『剣遊記14』 第二章 指宿温泉、怪夜行。 (11) 孝治たちの砂風呂入浴体験は、いつもどおり(?)の騒動にて終了。とにもかくにも砂風呂を楽しんだ(?)孝治たち一行は、癒しどころかどっと疲れ切った感じで部屋へと戻った。すると中では、吟遊詩人の二島が、いつの間にか帰って部屋で待ってくれていた。
宿泊している部屋は別々のはずだが、その点は二島はもちろんだろうけど、孝治もそれほど気にはしなかった。元々旅の道連れ仲間なのだから。
「やあ、よろしゅうやっておられたようでんなぁ☆ 皆の衆の皆はん☺」
「これがよろしゅうやっちょう顔に見えるとけ?」
こっぴどい目に遭ったばかりである孝治のご機嫌は、このとき自分でもわかり過ぎるほどに最低だった。
それでも二島は、やはり気に留める風もなし。愛用品である竪琴を、丁寧に布で磨いていた。このような不機嫌のついで、孝治は二島に毒づいてみた。
「あんた、ここでも伝承歌ば歌とうて、けっこう日銭ば稼いだんとちゃうね?」
けれどこの程度である孝治のヘタクソな嫌味など、二島にはまったく通用しなかった。これはやはり、年季というモノが格段に違うのだろう。
「はははっ☆ そないな風に見えますかいな☺ まあ確かに、道端でちょっとは歌わさせてもらいましたけどなぁ☺ 稼ぎなんぞみみっちいもんでしたわ☻ はははっ☆」
「あ、そうね☹」
孝治は軽く受け流した。だけど話は、これで終わらなかった。
「まあ、道端で歌を披露するついでに、私のこの長い小耳に、ちょっとばかし情報らしいモンも入ったもんやさかいに、聞きまっか?」
「じょうほう?」
二島の思わせぶりな言葉に、孝治は当然の好奇心と興味で顔を向けた。
「それってなんね?」
孝治は好奇心から半分真面目な気持ちに自分を切り替えて、二島の前でペタリと正座をした。

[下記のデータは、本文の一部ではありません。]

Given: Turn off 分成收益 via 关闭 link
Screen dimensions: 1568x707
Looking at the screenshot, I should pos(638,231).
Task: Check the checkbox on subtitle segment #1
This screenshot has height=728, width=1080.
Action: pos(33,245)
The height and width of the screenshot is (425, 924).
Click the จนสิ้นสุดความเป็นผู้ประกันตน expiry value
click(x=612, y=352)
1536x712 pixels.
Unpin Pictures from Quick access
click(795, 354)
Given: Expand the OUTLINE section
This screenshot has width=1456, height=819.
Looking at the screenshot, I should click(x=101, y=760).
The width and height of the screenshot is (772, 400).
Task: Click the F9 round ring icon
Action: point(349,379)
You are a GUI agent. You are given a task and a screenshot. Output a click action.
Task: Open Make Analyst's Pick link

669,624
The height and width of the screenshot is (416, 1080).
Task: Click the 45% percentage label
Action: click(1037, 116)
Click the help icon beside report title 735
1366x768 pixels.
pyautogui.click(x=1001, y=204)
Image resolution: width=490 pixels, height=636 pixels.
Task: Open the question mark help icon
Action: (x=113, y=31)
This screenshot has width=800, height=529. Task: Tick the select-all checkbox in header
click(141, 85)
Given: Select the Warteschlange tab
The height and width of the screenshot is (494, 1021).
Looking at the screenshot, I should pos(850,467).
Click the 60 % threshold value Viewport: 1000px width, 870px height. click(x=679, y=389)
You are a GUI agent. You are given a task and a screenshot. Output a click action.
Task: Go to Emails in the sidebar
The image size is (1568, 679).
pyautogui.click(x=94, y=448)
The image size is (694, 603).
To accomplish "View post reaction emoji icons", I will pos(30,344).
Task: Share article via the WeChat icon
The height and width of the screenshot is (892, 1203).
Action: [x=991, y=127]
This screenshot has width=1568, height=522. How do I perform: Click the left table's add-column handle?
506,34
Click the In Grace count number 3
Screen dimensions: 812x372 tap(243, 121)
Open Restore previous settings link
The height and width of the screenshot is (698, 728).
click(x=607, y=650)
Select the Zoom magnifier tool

このときふと両側を見回せば、右に友美と左に裕志の形で、同じ正座を行なっていた。まあ涼子のみは、二島の眼中には入っていないだろう。その幽霊は孝治の真後ろで、聞き耳を立てている気配を感じさせていた。
「で、情報っち?」
これら四人を代表するような気持ちにもなって、孝治は改めて二島に尋ね直した。
「それはでんなぁ♪」
二島はここで、なぜか竪琴を鳴らしながらで、その話とやらを始めてくれた。誰もBGMなど頼んでもいないのだが、たぶん音楽で自分の気分を高めているのだろう。またこれは、吟遊詩人の習性(音楽があったほうがしゃべりやすい)でもあるらしいので、孝治を始め一同四人、その点でのツッコミは、もうやめにした。
「職業柄やけんねぇ〜〜☻☂☁」
孝治の苦笑混じりであるつぶやきのあとだった。二島がやっと本題を始めてくれた。
「私は初めはひとりで、指宿の海岸線を散歩しよったんですわ♫♬」
「それはわかっちょうと☻☃」
ボケを期待しない、孝治の軽いツッコミ。深いツッコミは自粛中なので。